This quarter I’m lecturing in the UCSC Art Division for an Introduction to Programming for the Arts. Here’s my description for it.
An introduction to both programming and web markup languages, designed to help students code their creative projects. Programming is all about methodical problem solving and learning to see the world differently. These skills will serve you well in many things you do.
Two 2-hour lectures a week in a large class holding around a hundred people. Students attend one of four sections with the class split in quarters. It currently meets Tuesdays and Thursdays at 10am at Baskin Engineering 152. Feel free to join us and sit in.
This is a class previously taught by UCSC Chaos Theoretician Ralph Abraham for whom I TAed last spring.
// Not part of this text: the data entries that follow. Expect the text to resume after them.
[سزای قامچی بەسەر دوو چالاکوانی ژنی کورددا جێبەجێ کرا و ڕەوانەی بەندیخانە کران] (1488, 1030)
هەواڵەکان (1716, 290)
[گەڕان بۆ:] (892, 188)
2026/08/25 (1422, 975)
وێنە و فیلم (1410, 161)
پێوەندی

I enjoyed his class and his classic layed-back UCSC professor style, a rarity on campus these days.
The TAs for my class are Adrian Phillips and Marcelo Viana Neto, two talented teachers in their own-right from the Digital Art and New Media MFA program, the same program I graduated from last June. They are DANM grad students in the cohort following mine, and are well known to me for their dedication, intelligence, compassion, and skill. I feel super fortunate to have these friends on my team. Despite being in the final thesis quarter of an incredibly compressed MFA program, they are still able to offer their full attention to the class.
From the beginning we wanted the class to feel different, starting from a collaborative plan. We met six-months before the class started to brainstorm what we hoped for and what we wanted students to get our of the class. Things like:
- address feminist and racial issues
- student voices to be heard from beginning to end
- interactivity
- treating programming as a creative pursuit
- lower barriers to tech
- open doors of possibility
So far the students have exceeded my expectations. They have been playful, interactive, good humored, and energetic. It has been fun to talk with the group of them in the classroom. I hope that our regular discussions about making space for others, and bravely speaking up (“step up, step back”) and talk of gender bias in technology has accounted for the increasing trend I’ve seen in our classroom of women and students who self-identified as struggling with the material courageously speaking up in class to answer questions and make suggestions.
If you happen to be on Science Hill on a Tuesday or Thursday morning, please feel welcome to drop by.